SUPPLEMENT DATED JULY 6, 1998
TO PROSPECTUS DATED MAY 1, 1998
LIQUIDITY PLUS MONEY MARKET FUND
INVESTMENT ADVISOR
The first paragraph under "STRUCTURE AND MANAGEMENT OF THE FUND--Who Manages and
Services the Fund?--Investment Advisor" in the Prospectus is hereby deleted in
its entirety and supplemented as follows:
INVESTMENT ADVISOR. The Fund's investment advisor is Munder Capital
Management, a Delaware general partnership with its principal offices at 480
Pierce Street, Birmingham, Michigan 48009. The principal partners of the
Advisor are Old MCM, Inc. ("MCM"), Munder Group LLC and WAM Holdings, Inc.
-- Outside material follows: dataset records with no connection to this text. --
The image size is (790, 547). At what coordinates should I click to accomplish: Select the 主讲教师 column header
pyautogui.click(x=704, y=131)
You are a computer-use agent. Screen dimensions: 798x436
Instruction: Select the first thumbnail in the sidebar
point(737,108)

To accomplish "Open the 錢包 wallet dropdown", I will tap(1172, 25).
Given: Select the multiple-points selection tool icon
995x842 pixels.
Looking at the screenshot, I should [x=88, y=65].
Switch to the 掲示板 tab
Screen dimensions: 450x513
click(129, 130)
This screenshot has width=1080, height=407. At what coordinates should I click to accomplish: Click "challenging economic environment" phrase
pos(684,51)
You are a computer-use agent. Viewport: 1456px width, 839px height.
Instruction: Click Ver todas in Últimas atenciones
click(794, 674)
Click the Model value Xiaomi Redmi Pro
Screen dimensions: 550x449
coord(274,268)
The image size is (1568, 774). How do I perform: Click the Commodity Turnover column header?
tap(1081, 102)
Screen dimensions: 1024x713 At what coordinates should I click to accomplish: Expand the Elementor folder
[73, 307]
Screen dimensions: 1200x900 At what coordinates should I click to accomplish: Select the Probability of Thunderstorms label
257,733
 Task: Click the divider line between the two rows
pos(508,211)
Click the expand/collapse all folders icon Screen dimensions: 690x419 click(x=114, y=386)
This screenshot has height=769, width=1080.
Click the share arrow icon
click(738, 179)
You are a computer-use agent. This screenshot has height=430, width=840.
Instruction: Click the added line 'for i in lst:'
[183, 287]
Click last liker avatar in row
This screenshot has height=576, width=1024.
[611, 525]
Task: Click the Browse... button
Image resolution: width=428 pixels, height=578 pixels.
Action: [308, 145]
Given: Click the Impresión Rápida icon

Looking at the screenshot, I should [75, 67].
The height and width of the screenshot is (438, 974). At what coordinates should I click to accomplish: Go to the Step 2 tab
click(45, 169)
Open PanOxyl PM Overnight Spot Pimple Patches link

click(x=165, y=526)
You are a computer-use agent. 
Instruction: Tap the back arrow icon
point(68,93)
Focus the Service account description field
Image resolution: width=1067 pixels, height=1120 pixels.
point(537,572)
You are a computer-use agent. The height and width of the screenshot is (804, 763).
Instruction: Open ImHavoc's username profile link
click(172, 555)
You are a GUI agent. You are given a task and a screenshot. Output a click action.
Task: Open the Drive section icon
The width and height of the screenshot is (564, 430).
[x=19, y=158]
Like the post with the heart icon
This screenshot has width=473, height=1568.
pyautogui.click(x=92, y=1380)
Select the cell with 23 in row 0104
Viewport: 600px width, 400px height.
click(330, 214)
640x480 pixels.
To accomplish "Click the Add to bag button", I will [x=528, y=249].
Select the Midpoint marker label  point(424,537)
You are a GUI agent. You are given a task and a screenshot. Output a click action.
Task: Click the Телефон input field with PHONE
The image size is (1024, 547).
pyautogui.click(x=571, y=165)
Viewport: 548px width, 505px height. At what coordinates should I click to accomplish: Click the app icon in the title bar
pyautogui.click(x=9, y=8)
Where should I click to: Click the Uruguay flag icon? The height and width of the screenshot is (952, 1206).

("WAM"). MCM was founded in February 1985 as a Delaware corporation and was a
registered investment advisor. WAM is an indirect, wholly-owned subsidiary of
Comerica Incorporated which owns or controls approximately 88%
of the partnership interests in the Advisor. As of March 31, 1998, the Advisor
and its affiliates had approximately $50.5 billion in assets under management,
of which $25.4 billion were invested in equity securities, $10.7 billion were
invested in money market or other short-term instruments, $9.5 billion were
invested in other fixed income securities and $4.9 billion in non-discretionary
assets.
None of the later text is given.